A performance evaluation of collective communication libraries
Date
2026
Authors
Srinivasan, Subiksha
Journal Title
Journal ISSN
Volume Title
Publisher
Abstract
Collective communication operations such as AllGather and AlltoAll are fundamental to high-performance computing (HPC) and large-scale machine learning workloads. Their performance, however, is tightly constrained by network structure, link latency, and bandwidth availability across modern multi-GPU and multi-node systems. As systems scale and become increasingly heterogeneous, traditional collective scheduling approaches, which often assume unrealistic symmetry in latency and topology, become ineffective.

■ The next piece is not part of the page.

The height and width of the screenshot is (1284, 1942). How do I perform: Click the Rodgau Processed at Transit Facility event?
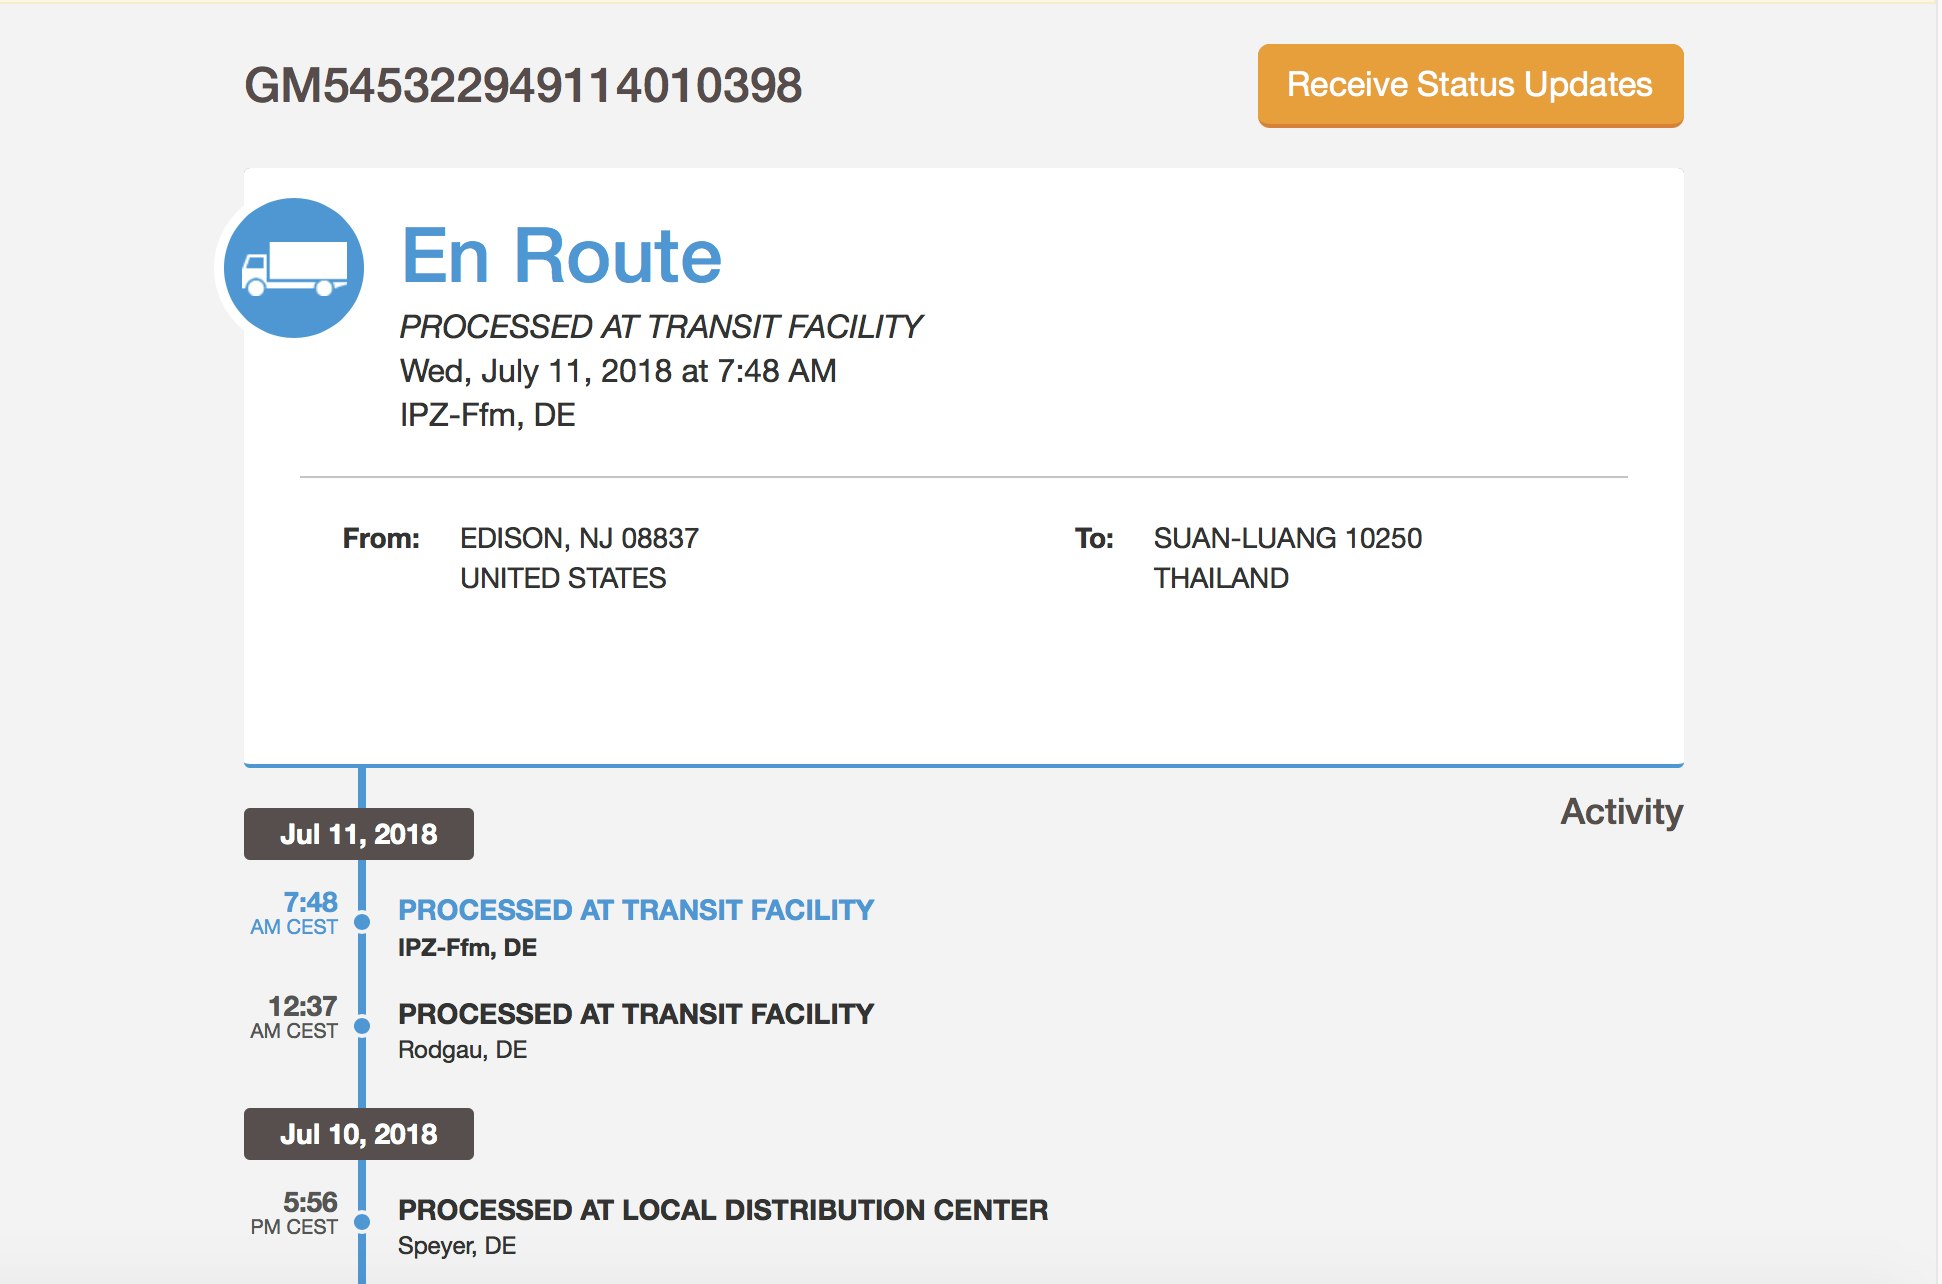pos(636,1014)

This project investigates Traffic Engineering for Collective Communication (TE-CCL), an optimization-based framework that formulates collective scheduling as a Mixed-Integer Linear Programming (MILP) problem. TE-CCL explicitly incorporates link-level latency (α) into its scheduling formulation, enabling more realistic modelling of heterogeneous multi-fabric GPU clusters. This project examines how varying α across links affects routing decisions, epoch schedules, and solver behaviour. By introducing heterogeneous α values—rather than assuming a fixed latency across all links—the model adapts its schedules to prioritize low-latency paths, reduce hop count where beneficial, and capture realistic communication delays found in the cloud and datacenter clusters.
This work provides an analysis of TE-CCL under latency variability, evaluating solver behaviour, schedule structures, and topology sensitivity across multiple cluster designs. The study highlights how α-aware scheduling reshapes the communication patterns selected by the solver and provides insights into when and why topology-regularity influences optimization stability. Overall, this investigation clarifies the importance of latency modelling in collective communication and offers guidance for extending TE-CCL toward
more robust, topology-adaptive scheduling strategies for next-generation HPC and ML systems.